• **Source document**:
========
Alarmingly, Cisco's roaring growth engine has stalled for the past year and its core routing and switching business -- a $14 billion-per-year slice of the information technology spending pie -- is in danger of being carved up by lower-priced gear from rivals like Dell ( DELL) and China's Huawei.

Man With the Mustache

With that in mind, Cisco's growth hunt has stimulated even more than the usual chatter. And some software analysts say Cisco's untapped growth market might be right under its nose.

"Cisco is the king of data hardware, but these things are far too complicated right now," says Amy Wohl, a software analyst with Wohl Associates in Narberth, Pa. "We need a combination of hardware and software to create automation and simplicity. It requires imposing levels of software across the top of the network to make these systems more manageable."

It's not an unreasonable leap of logic to suggest Cisco could jump on the popular software bandwagon and add network management or security programs to its extensive hardware operating system. Sun ( SUNW) and IBM ( IBM) have been acquiring software outfits largely to spread their businesses beyond hardware.

Cisco has recently added "we are a hardware and a software company" to its message to investors. And given the luxurious margins enjoyed by software companies, the advantages of diversification aren't lost on Cisco executives.

"There is a giant rummage sale going on," says Wohl. "If you are a company with a bunch of money, there's never been a better time to put something you've wanted in your portfolio."

"They can offer some sort of network management scheme of their own," adds Wohl, "or instead, have their stuff managed by someone else's." Put that way, it seems clear where Cisco's headed.
========
• **Recorded data**:

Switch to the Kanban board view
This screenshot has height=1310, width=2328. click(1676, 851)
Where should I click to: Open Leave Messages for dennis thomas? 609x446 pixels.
========
• **Tasks**:
a: Using the Cisco article, decide whether each statement agrees with it: (i) Cisco's routing and switching business brings in $14 billion a year; (ii) Amy Wohl is a hardware analyst; (iii) Sun and IBM have been buying software firms. Answer yes or no for each, quoting the words that decide it.
b: Retype the Cisco article from "Cisco has recently" to "where Cisco's headed.".
The material has no connection to the text about Cisco.

• **Expected outputs**:
a:
(i) Yes: "its core routing and switching business -- a $14 billion-per-year slice of the information technology spending pie"
(ii) No: "a software analyst with Wohl Associates in Narberth, Pa."
(iii) Yes: "Sun ( SUNW) and IBM ( IBM) have been acquiring software outfits largely to spread their businesses beyond hardware."

b:
Cisco has recently added "we are a hardware and a software company" to its message to investors. And given the luxurious margins enjoyed by software companies, the advantages of diversification aren't lost on Cisco executives.

"There is a giant rummage sale going on," says Wohl. "If you are a company with a bunch of money, there's never been a better time to put something you've wanted in your portfolio."

"They can offer some sort of network management scheme of their own," adds Wohl, "or instead, have their stuff managed by someone else's." Put that way, it seems clear where Cisco's headed.